*Data extracts*.

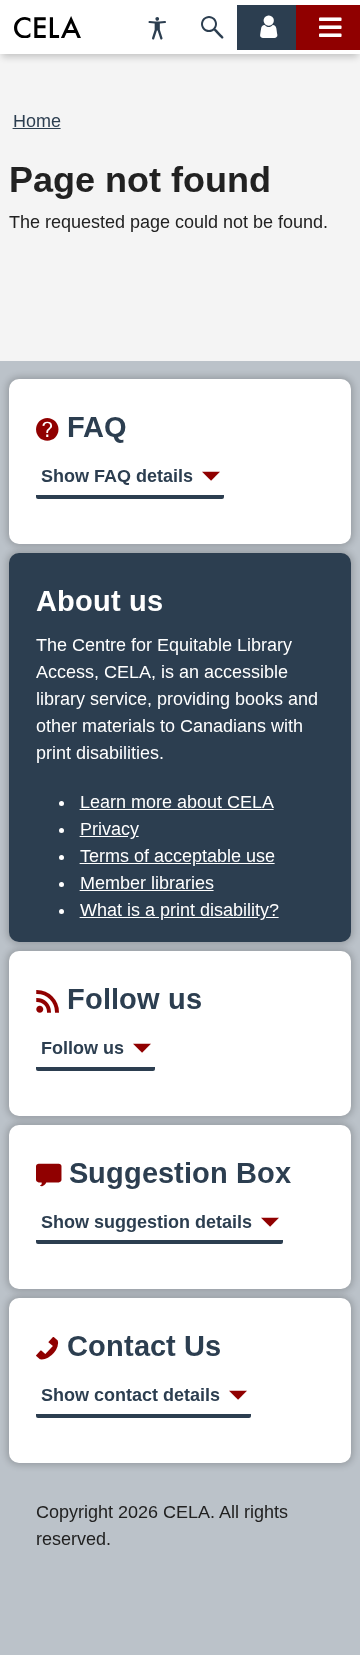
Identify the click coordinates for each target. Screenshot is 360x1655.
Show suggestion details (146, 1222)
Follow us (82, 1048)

...

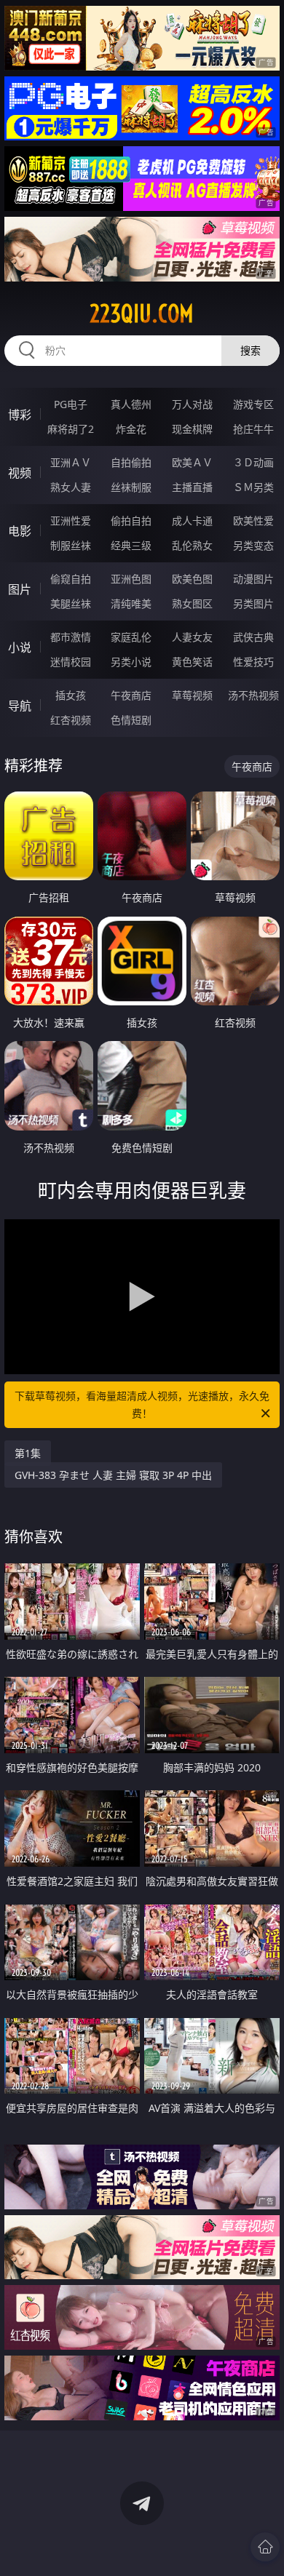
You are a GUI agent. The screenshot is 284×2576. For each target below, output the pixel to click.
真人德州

*Assignment*. Taking the listing above line by line, say how many lines include the string "click", and give only that number.

*Solution*. 2